:: Okuma metni

Efendi BARUTCU
Nihayet beklenen oldu. TSK uzun zamandır beklenen askerî harekâtı başlattı. Bu harekât sınırlarımızın hemen ötesinde konuşlanan ve egemen güçlerin en gelişmiş silahlarla donatarak desteklediği eli kanlı bir terör örgütü ve ülkemizin bekasına yönelik tehditlere karşı başlatılmıştır. Bu aslında çok geç kalmış bir harekâttır.
Yıllardır Türkiye’nin dış politikası bölge ve dünyanın şartlarına, ülkemizin imkân ve kabiliyetlerine göre değil, bir siyasî körlük ve ideolojik taassuba göre belirlendi. Neticede hayal dünyasındaki stratejik derinlik, stratejik bir iflasa dönüştü. Neredeyse Dimyat’a pirince giderken evdeki bulgurdan oluyorduk. Nihayet imkânlarla iddialar arasındaki gerilim ülkeyi bu günlere getirdi ve devlet müdahale etmek zorunda kaldı.
Oysa yıllar önce ABD dış işleri başkanı Condolize Rise başka şeyler söylüyordu. Marakeşt’en Hint Okyanusuna kadar bütün bir İslâm coğrafyası yeniden şekillendirilecek ve birileri de bunun eş başkanı olacaktı. Bugün gelinen nokta, Büyük Ortadoğu Projesi eş başkanlığı ve bölge taşeronluğunun çok daha gerisinde, hatta tamamen aksi yönde bir çizgidedir. Her ne kadar yetkili ağızlar BOP eş başkanlığından vaz geçildiğine dair herhangi bir beyanda bulunmasa da girilen süreç bu çizginin çöktüğünü gösteriyor.

::::
:: Girdiler

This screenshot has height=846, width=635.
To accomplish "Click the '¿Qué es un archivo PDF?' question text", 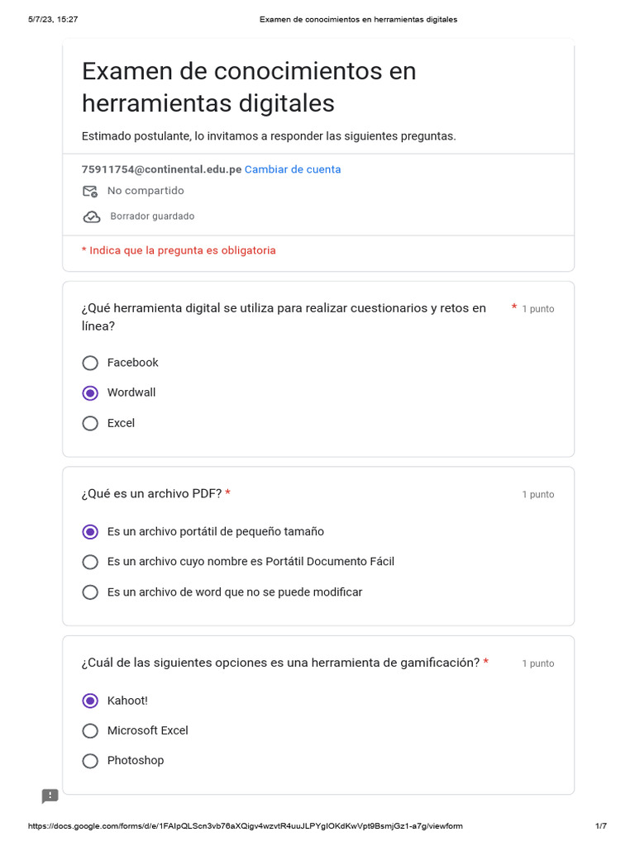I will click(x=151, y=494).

::::
:: Girdiler

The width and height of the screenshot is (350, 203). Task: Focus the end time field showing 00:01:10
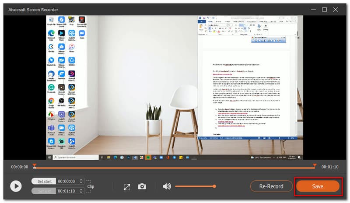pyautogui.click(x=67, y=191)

::::
:: Girdiler

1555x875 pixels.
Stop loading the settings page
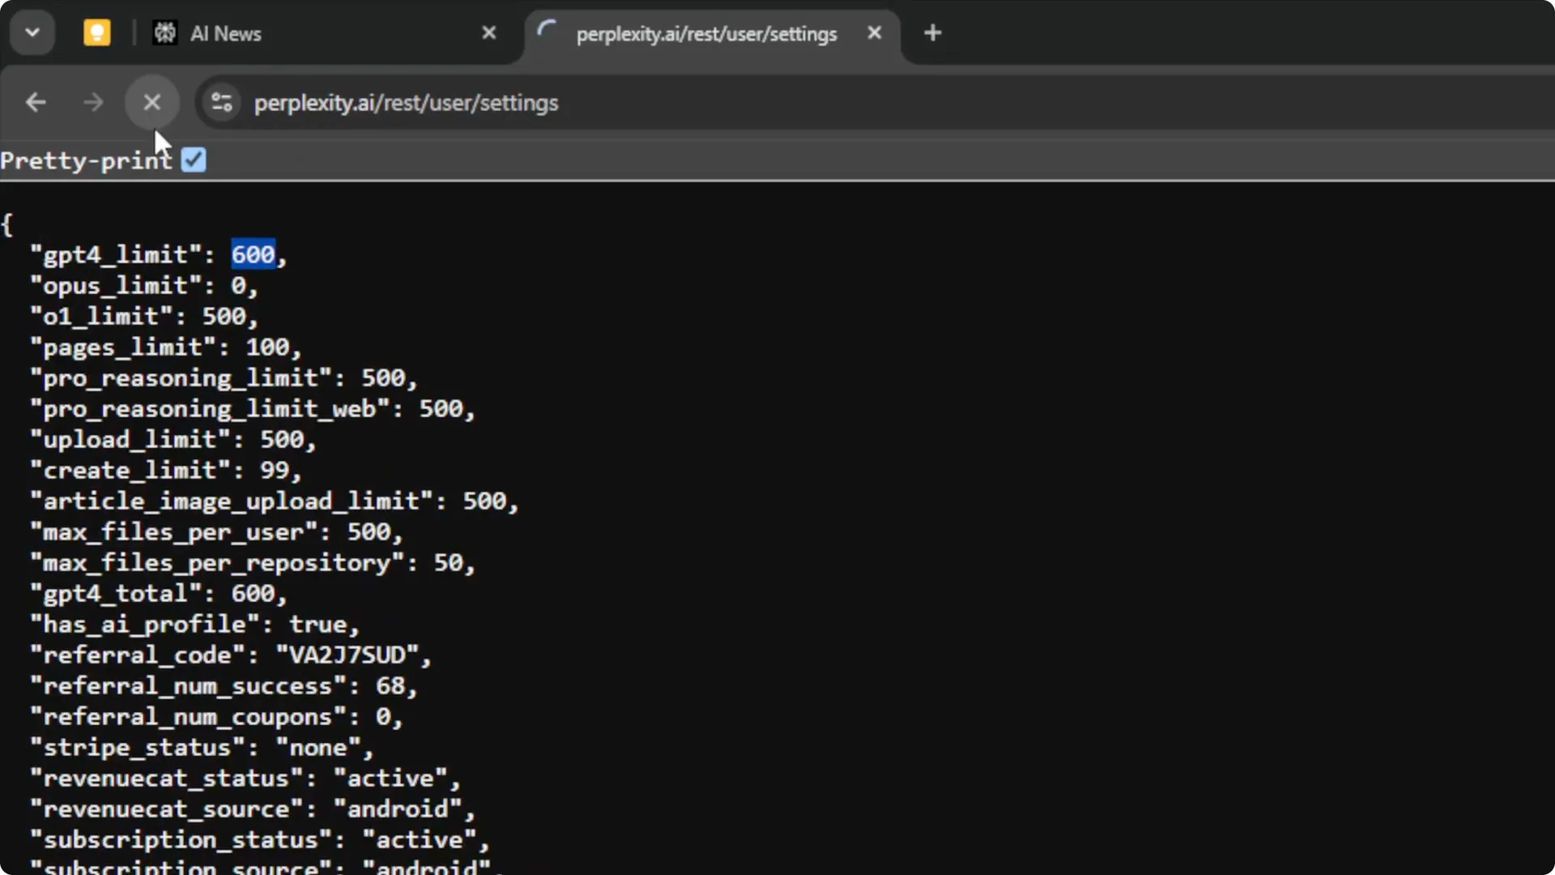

::::

▶ **Görev listesi**
A – Okuma metnine göre aşağıdaki soruları cevaplayın.
(i) TSK neyi başlattı?
(ii) Hayal dünyasındaki stratejik derinlik neye dönüştü?
(iii) Yetkili ağızlar neye dair herhangi bir beyanda bulunmadı?
B – Okuma metninin "Oysa yıllar önce" ile "çizginin çöktüğünü gösteriyor." arasındaki kısmını, iki uç da dahil, "süreç" yerine "dönem" koyarak tekrar yazın.
C – Aşağıdaki ifadeler okuma metniyle uyuşuyor mu? Her biri için evet ya da hayır deyin ve metinden karar veren sözleri aynen alıntılayın.
(i) Harekât çok erken başlatılmıştır.
(ii) Türkiye'nin dış politikası yıllardır ülkenin imkân ve kabiliyetlerine göre belirlendi.
(iii) Terör örgütü sınırların hemen ötesinde konuşlanmıştır.

▶ **Görev sonuçları**
A –
(i) Uzun zamandır beklenen askerî harekâtı.
(ii) Stratejik bir iflasa.
(iii) BOP eş başkanlığından vaz geçildiğine dair.

B –
Oysa yıllar önce ABD dış işleri başkanı Condolize Rise başka şeyler söylüyordu. Marakeşt’en Hint Okyanusuna kadar bütün bir İslâm coğrafyası yeniden şekillendirilecek ve birileri de bunun eş başkanı olacaktı. Bugün gelinen nokta, Büyük Ortadoğu Projesi eş başkanlığı ve bölge taşeronluğunun çok daha gerisinde, hatta tamamen aksi yönde bir çizgidedir. Her ne kadar yetkili ağızlar BOP eş başkanlığından vaz geçildiğine dair herhangi bir beyanda bulunmasa da girilen dönem bu çizginin çöktüğünü gösteriyor.

C –
(i) Hayır: "Bu aslında çok geç kalmış bir harekâttır."
(ii) Hayır: "ülkemizin imkân ve kabiliyetlerine göre değil, bir siyasî körlük ve ideolojik taassuba göre belirlendi"
(iii) Evet: "sınırlarımızın hemen ötesinde konuşlanan"